Tuesday , August 3 2021

2019 tax increases: from gas to pension, B.C. residents will pay more

At midnight, it will become more expensive to live in B.C.

The carbon tax, gas tax, and health care premiums are under way, and while residents will pay less in some areas, they will still pay more in full.

As the calendar turns 2019, governments will seek to generate more revenue.

How much more will you pay?

The Federation of Canadian Taxpayers published the average of a person in BC earning $ 30,000 a year will pay an extra $ 85 over the last year, while someone who earns $ 60,000 to $ 90,000 will pay less than $ 50.

The two-income family of $ 60,000 will pay only $ 26 more, while the family that will bring $ 200,000 will pay an additional $ 78.

The only group investigating the CTP, which will pay less in 2019 than in 2018, are families with two incomes with less than $ 30,000. The Federation estimates it will pay about $ 670 less in 2019.

Looking at where these estimates come, CTV News chose the example of a two-income family with about $ 120,000 a year. The family will pay an additional $ 196 for the Canada Pension Plan, but will pay $ 34 less for employment insurance, according to the CTF.

They will also pay $ 33 less for federal income tax, $ 11 less in provincial income tax, and $ 23 less for their SMEs.

With all increases and cuts, they will pay about $ 94 more than the next year in BC, slightly less than the national average of $ 98.
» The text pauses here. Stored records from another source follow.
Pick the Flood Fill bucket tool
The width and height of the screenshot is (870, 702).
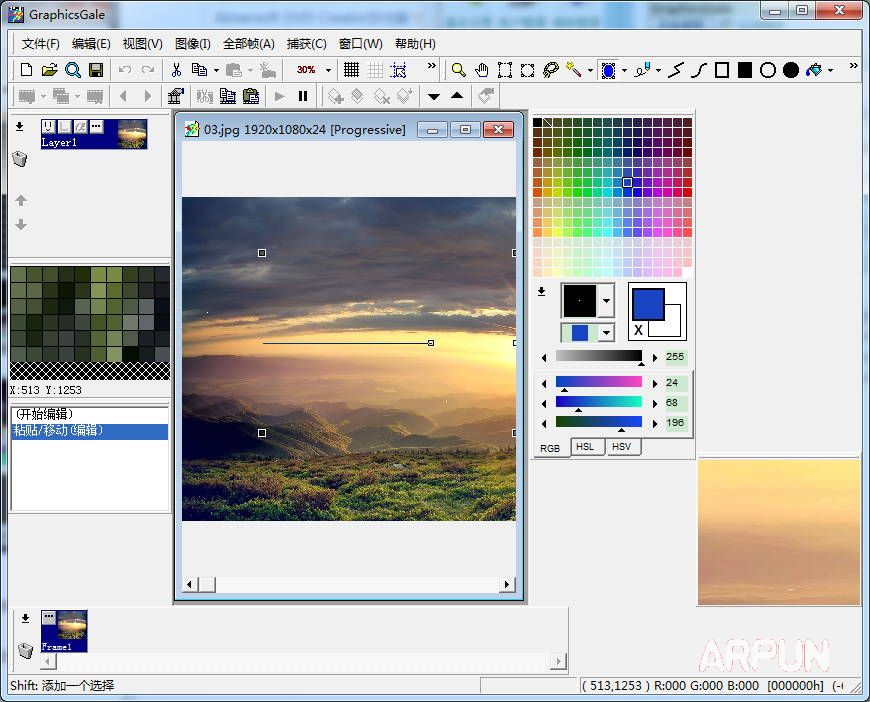tap(814, 70)
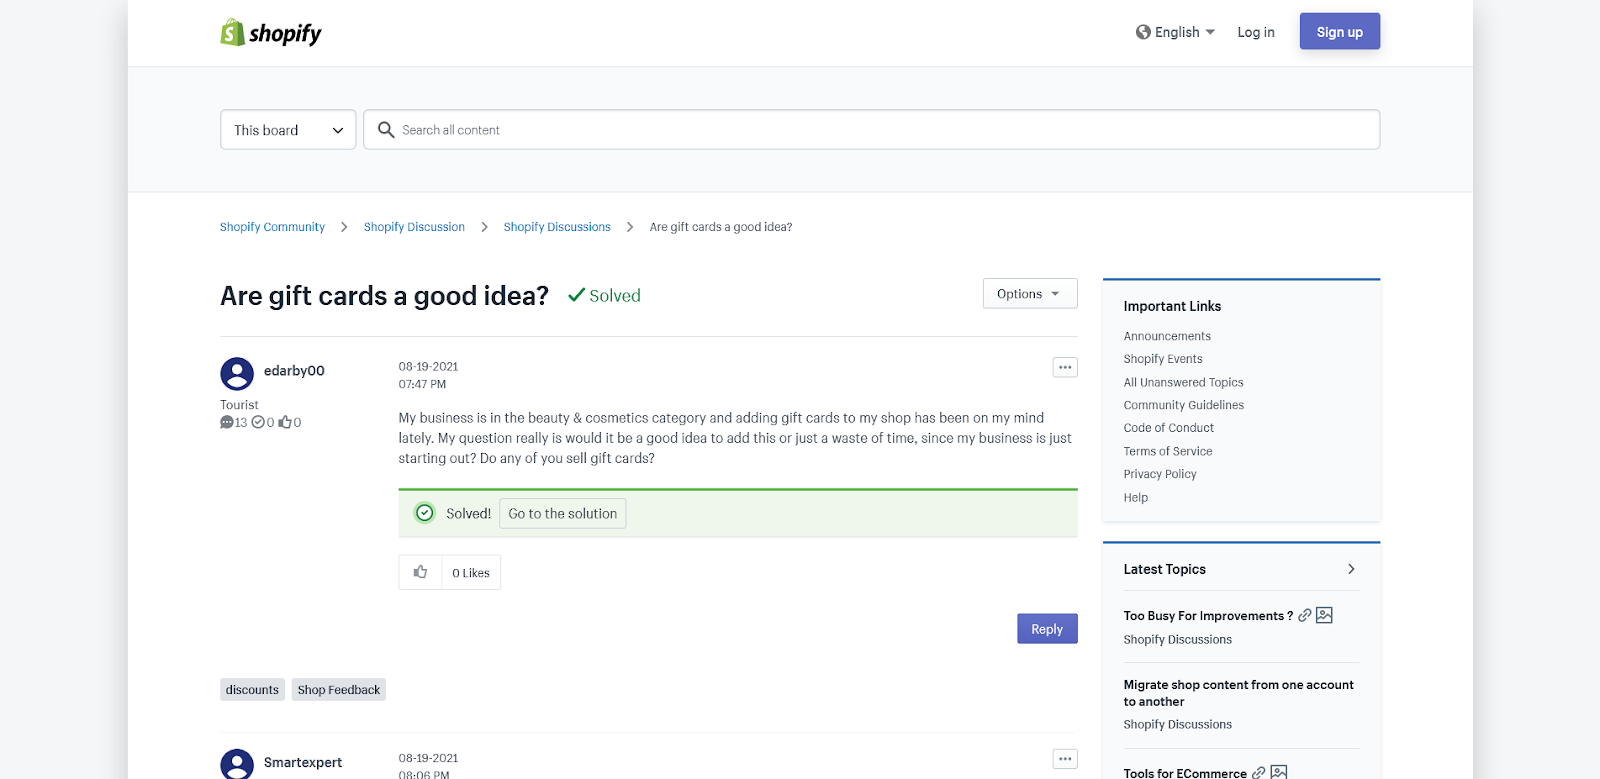Click Smartexpert's profile avatar
This screenshot has width=1600, height=779.
[237, 763]
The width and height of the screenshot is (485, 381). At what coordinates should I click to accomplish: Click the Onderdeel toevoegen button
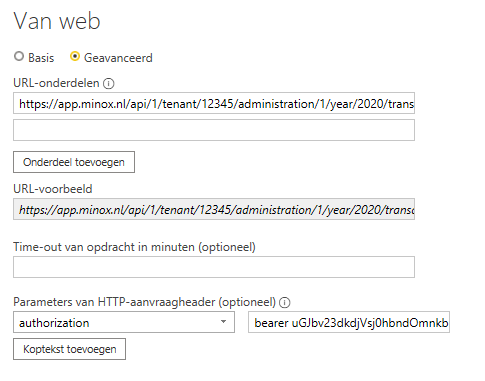point(74,162)
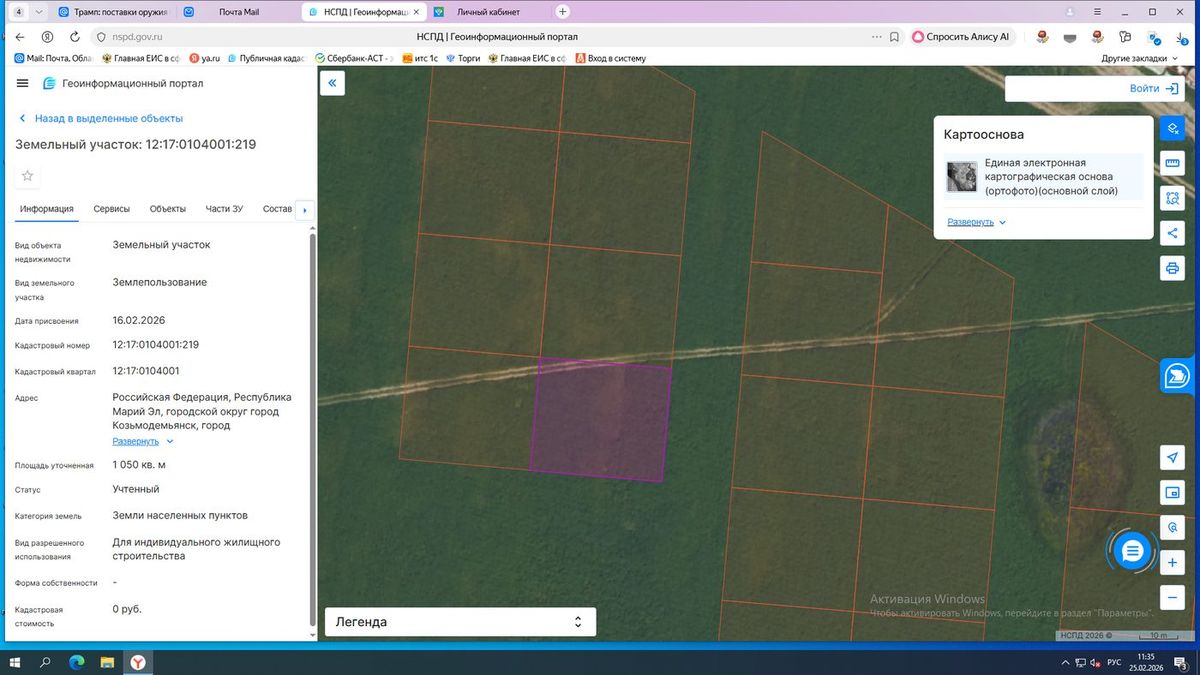The height and width of the screenshot is (675, 1200).
Task: Open the hamburger menu of Геоинформационный портал
Action: [23, 83]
The full report is available online.

Other taxes and increases

B.C. the government will begin by gradually removing SME premiums, replacing them with a new employer's tax tax (EHT). The change means businesses, and even municipal governments now have to bear the costs for their workers.

"Of course, we know that City Hall does not generate its own money, it takes money from property taxpayers," said Chris Simms, BC. Director of CTF.

"So many people will be surprised at the increase in their property tax this year."

The city of Vancouver cited ETT as a reason for increasing property taxes by 4.5 percent.

In addition to others increases and decreases, B.C. property holders worth between $ 3 million and $ 4 million will pay an additional 0.2 percent of school fees to a portion of their home over $ 3 million.

For example, homeowners of $ 3.5 million will be subject to an additional tax of $ 500,000.

Those with high-value homes will pay 0.4 percent tax on part of their property worth more than $ 4 million.

The increase is not without controversy. Earlier this year, the "wrong" notifications were sent to residents of Tony Gray's Vancouver neighborhood, and the meeting on spring income was delayed due to security concerns.

And starting from April, the carbon tax goes from 35 to 40 dollars per tonne. The initiative adds about 8.9 cents for each liter of petrol purchased in BC, says the CTF.

TransLink's tax is also increasing from 17 cents to 18.5 cents per liter of gas purchased at Vancouver Metro.